§ **INPUT**:
=== Begin Enclosure ===

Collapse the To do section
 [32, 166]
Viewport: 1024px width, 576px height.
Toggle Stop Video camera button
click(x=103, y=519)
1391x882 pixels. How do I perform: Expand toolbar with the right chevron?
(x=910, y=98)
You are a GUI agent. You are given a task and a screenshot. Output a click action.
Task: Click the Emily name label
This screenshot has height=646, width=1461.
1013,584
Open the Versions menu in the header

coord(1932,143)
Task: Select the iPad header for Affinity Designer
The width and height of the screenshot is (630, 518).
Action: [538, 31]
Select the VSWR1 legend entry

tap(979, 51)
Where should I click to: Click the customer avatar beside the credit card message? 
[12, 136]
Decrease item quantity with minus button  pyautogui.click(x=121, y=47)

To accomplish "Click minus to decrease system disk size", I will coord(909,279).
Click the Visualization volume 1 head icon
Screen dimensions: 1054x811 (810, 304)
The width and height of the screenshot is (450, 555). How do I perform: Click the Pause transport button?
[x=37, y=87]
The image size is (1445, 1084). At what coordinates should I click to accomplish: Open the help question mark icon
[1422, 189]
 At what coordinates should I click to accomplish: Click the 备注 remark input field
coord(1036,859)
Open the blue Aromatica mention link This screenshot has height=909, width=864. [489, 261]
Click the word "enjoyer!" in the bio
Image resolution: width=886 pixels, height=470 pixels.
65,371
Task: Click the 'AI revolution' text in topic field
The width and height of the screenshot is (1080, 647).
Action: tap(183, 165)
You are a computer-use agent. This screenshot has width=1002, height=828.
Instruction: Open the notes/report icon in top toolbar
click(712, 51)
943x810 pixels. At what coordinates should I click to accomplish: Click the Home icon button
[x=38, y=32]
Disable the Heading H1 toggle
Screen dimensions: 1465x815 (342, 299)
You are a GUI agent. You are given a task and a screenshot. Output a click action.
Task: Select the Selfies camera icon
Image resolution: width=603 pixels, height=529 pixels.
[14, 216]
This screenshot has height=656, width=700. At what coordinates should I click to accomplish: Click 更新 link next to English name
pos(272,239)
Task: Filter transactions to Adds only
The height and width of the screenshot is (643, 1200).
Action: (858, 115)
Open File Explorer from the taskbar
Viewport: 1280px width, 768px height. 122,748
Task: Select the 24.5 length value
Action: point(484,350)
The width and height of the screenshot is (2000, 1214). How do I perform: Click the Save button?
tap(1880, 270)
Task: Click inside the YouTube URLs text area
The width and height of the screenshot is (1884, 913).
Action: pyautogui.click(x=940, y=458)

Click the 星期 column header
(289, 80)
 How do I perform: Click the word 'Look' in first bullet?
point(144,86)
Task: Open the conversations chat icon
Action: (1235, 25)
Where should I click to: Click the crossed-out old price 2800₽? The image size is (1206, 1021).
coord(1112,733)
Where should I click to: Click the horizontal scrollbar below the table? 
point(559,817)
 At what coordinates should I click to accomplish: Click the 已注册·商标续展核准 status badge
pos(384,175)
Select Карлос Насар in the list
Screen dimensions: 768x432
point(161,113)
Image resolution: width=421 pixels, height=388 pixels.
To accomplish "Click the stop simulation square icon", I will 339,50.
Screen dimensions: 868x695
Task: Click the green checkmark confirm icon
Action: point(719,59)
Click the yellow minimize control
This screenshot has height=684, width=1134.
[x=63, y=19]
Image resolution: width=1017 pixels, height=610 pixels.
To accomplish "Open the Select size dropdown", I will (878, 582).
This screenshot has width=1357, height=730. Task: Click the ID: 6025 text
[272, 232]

=== End Enclosure ===

§ **WORK TASK**: Your answer should consist solely of the lines from the one containing "The width and height of the screenshot is (2000, 1214)." through the last line of the listing, written out word for word.

§ **SOLUTION FOR THIS PROBLEM**:
The width and height of the screenshot is (2000, 1214). How do I perform: Click the Save button?
tap(1880, 270)
Task: Click inside the YouTube URLs text area
The width and height of the screenshot is (1884, 913).
Action: pyautogui.click(x=940, y=458)

Click the 星期 column header
(289, 80)
 How do I perform: Click the word 'Look' in first bullet?
point(144,86)
Task: Open the conversations chat icon
Action: (1235, 25)
Where should I click to: Click the crossed-out old price 2800₽? The image size is (1206, 1021).
coord(1112,733)
Where should I click to: Click the horizontal scrollbar below the table? 
point(559,817)
 At what coordinates should I click to accomplish: Click the 已注册·商标续展核准 status badge
pos(384,175)
Select Карлос Насар in the list
Screen dimensions: 768x432
point(161,113)
Image resolution: width=421 pixels, height=388 pixels.
To accomplish "Click the stop simulation square icon", I will 339,50.
Screen dimensions: 868x695
Task: Click the green checkmark confirm icon
Action: point(719,59)
Click the yellow minimize control
This screenshot has height=684, width=1134.
[x=63, y=19]
Image resolution: width=1017 pixels, height=610 pixels.
To accomplish "Open the Select size dropdown", I will (878, 582).
This screenshot has width=1357, height=730. Task: Click the ID: 6025 text
[272, 232]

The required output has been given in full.